(Description of the task)
For the listing below, report all lines that hold the word "agent".

————————

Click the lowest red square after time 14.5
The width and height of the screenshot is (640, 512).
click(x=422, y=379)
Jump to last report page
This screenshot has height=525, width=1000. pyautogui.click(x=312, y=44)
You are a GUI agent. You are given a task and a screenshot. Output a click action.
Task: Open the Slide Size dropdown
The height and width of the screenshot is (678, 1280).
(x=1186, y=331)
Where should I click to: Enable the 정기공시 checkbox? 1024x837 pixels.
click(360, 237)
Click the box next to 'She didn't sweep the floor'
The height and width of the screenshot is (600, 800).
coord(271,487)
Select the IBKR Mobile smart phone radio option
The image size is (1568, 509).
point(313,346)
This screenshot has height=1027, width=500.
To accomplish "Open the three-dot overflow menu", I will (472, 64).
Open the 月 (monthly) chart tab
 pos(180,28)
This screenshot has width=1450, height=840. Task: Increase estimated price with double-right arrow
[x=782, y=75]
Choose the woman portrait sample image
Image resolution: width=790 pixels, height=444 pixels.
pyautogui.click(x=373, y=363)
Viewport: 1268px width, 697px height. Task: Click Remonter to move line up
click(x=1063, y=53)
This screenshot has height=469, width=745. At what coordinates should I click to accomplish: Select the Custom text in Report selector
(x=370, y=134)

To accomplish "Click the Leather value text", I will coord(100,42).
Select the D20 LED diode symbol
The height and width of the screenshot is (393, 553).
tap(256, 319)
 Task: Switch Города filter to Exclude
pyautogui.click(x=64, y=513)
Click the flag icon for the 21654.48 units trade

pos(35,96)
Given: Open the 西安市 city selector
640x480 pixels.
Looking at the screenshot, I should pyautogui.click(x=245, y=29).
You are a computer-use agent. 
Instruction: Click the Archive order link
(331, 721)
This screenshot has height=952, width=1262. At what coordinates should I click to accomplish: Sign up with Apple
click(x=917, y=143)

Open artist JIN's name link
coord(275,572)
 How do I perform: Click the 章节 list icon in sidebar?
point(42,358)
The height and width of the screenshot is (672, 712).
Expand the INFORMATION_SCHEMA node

————————

(Response area)
You are a GUI agent. You are given a task and a screenshot. Output a click action.
You are a computer-use agent. 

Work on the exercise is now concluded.